Cien años después de su muerte, el 11 de Agosto de 1890 en el oratorio de Edgbason, la figura y la obra de Newman mantienen toda su actualidad y se presentan como una gran ocasión para reflejar y comprender las tendencias y problemáticas de nuestra época.
La lucha por la verdad
Para el que descubra o retome al gran pensador inglés se plantea una última cuestión: Newman tenía una concepción extremadamente «competitiva» de la verdad, así como del cristianismo. Para él la verdad está en lucha continua para afirmarse, porque nada, excepto ella misma, le permite manifestarse. Lo mismo sucede con la fe, ya que «el cristianismo penetró en el mundo más como una idea que como una institución, y con sus propias fuerzas tuvo que forjarse unas vestiduras y una armadura adecuadas a la creación de los instrumentos y métodos necesarios para su prosperidad y para las eventuales batallas» (El desarrollo II). En cada circunstancia humana Newman descubre una elección que hay que hacer, una parte de la que hay que estar, un «partido» que hay que tomar, «y para un hombre no es indiferente tomar arte por uno u otro» (Parochial and Plain Sermons III, 30). El lector se encontrará inevitablemente con esta provocación y quizá el abandono de la indiferencia sea uno de los efectos y signos más evidentes de la influencia que el cardenal John Henry Newman ejerce todavía hoy, sobre él.

──────────

◆ **QUÉ TRABAJAR**
• 1. Indica si cada enunciado concuerda con el fragmento sobre Newman y responde sí o no, citando textualmente las palabras que lo deciden: (a) Newman murió el 11 de agosto de 1890 en el oratorio de Edgbason. (b) Para Newman, el cristianismo entró en el mundo sobre todo como una institución. (c) Para Newman, la verdad necesita apoyos ajenos a ella misma para manifestarse.
• 2. Repite sin cambios el pasaje del fragmento sobre Newman que va de "Cien años después" a "de nuestra época.".

──────────

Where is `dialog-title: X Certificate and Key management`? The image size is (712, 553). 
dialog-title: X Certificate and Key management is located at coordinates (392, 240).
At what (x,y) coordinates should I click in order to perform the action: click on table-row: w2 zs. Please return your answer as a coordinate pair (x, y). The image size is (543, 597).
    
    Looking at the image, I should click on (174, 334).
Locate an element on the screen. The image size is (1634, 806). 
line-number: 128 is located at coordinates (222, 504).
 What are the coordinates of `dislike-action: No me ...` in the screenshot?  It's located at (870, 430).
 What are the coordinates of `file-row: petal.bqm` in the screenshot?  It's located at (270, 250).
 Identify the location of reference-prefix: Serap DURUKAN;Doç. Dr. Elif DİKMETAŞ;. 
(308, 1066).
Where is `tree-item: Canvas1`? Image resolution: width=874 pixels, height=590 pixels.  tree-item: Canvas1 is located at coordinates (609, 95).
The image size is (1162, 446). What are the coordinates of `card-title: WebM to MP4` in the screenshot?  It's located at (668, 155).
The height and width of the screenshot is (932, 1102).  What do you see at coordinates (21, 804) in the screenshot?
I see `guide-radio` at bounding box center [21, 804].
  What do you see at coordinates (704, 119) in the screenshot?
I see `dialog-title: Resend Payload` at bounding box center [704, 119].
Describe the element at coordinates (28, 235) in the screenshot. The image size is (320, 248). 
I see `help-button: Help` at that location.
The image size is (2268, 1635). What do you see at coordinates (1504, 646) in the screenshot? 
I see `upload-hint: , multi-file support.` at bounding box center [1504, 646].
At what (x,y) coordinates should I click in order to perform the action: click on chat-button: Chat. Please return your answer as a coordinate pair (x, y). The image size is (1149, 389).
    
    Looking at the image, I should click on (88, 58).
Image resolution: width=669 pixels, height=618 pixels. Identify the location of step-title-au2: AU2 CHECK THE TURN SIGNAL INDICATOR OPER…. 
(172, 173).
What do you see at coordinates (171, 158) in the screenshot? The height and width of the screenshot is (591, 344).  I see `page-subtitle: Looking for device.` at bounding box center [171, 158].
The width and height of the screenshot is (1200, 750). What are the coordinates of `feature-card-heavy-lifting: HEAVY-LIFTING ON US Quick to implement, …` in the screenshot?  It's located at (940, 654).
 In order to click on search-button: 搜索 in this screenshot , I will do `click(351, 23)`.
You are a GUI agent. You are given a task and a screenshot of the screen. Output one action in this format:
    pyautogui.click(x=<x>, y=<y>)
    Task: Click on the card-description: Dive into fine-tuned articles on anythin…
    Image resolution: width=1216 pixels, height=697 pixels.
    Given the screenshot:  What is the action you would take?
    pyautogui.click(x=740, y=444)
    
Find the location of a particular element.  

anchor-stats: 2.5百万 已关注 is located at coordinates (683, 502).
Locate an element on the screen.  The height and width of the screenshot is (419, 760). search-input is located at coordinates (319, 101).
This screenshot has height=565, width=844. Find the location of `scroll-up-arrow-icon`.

──────────

◆ **SOLUCIONES**
• 1.
(a) Sí: «el 11 de Agosto de 1890 en el oratorio de Edgbason».
(b) No: «el cristianismo penetró en el mundo más como una idea que como una institución».
(c) No: «nada, excepto ella misma, le permite manifestarse».

• 2.
Cien años después de su muerte, el 11 de Agosto de 1890 en el oratorio de Edgbason, la figura y la obra de Newman mantienen toda su actualidad y se presentan como una gran ocasión para reflejar y comprender las tendencias y problemáticas de nuestra época.